Some evidence blocked:

At the time of the hearing, it was reported that Ashenden and WADA almost walked out in protest when the panel refused to allow him testify about certain matters. He explained the circumstances to NYVelocity, saying that he was blocked from discussing the likelihood that plasma reinfusion would come from storage bags not containing the plasticizer DEHP.

Contador had argued that because there wasn’t a twin peak for plasticizers, that this rubbished the WADA theory that he had undergone infusions.

Ashenden also said that he was also prevented from talking about the volume of plasma that would be required to successfully mask haemoglobin levels.
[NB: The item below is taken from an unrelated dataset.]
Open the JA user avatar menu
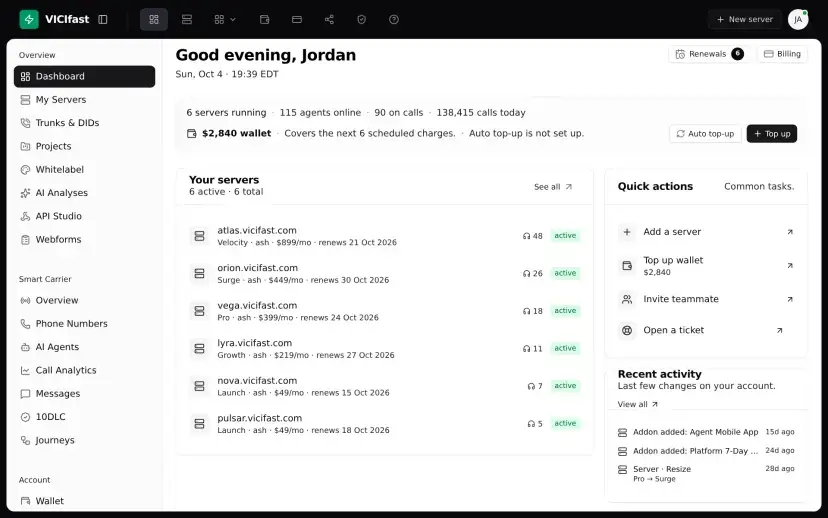Viewport: 828px width, 518px height. (798, 20)
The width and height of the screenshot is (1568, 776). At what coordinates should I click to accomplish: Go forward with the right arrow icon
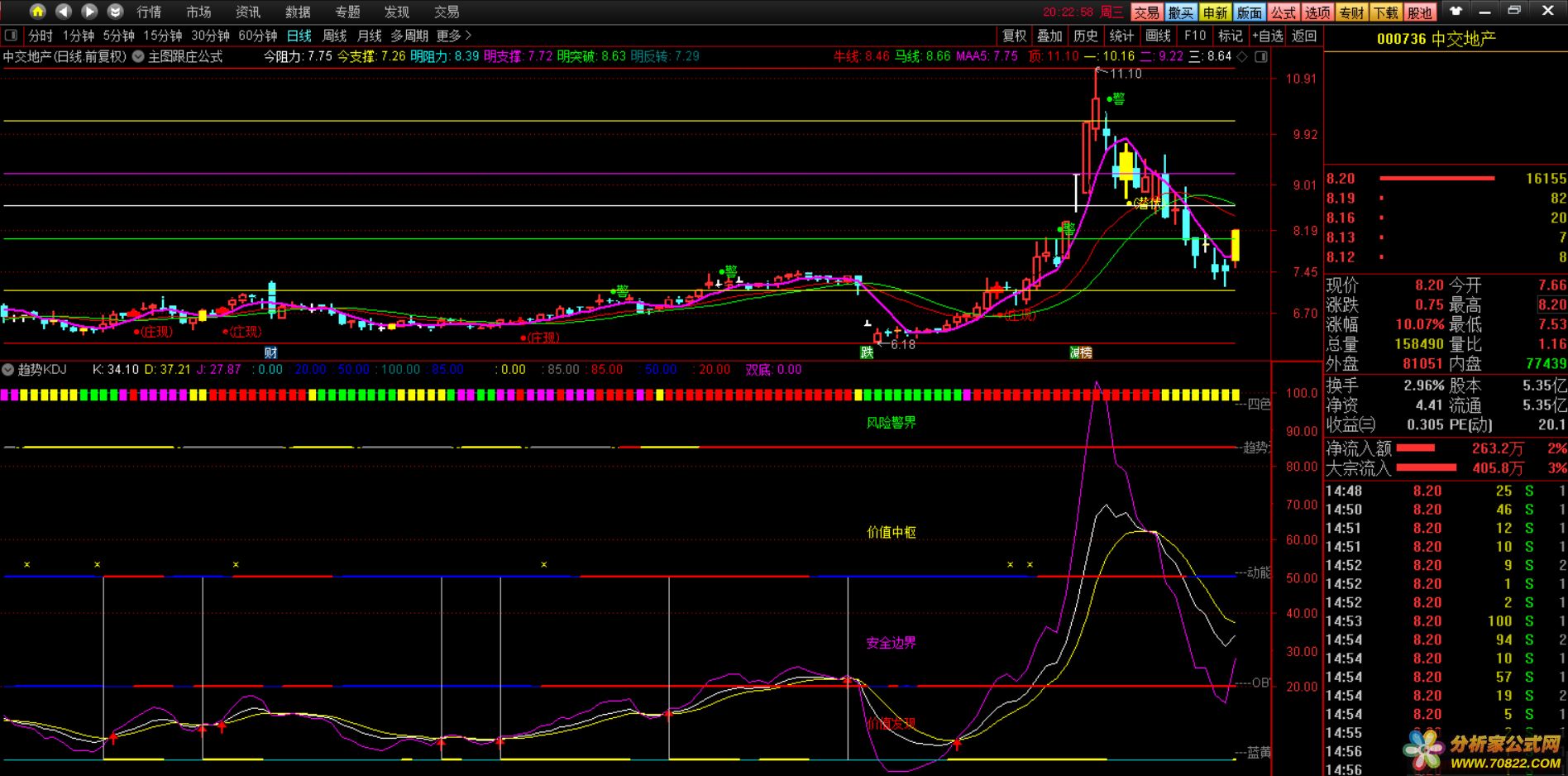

He said that the grounds used for this refusal was that he hadn’t previously mentioned the latter during his written submission.

Ashenden said that he was unhappy with how the CAS panel handled this part of the hearing. It ultimately ruled that both the blood transfusion theory offered by WADA as a possible source of the Clenbuterol positive plus the contaminated meat theory argued by Contador’s team were equally unlikely.

On February 6th, CAS ruled that it was more likely that a contaminated supplement was the cause of the Clenbuterol. It handed Contador a two year ban, partially backdated, and stripped his results from the date of the positive test.

He is eligible to return to competition on August 5th. The Spaniard denies blood doping during the 2010 Tour, and today reiterated his insistence that he had never used banned methods.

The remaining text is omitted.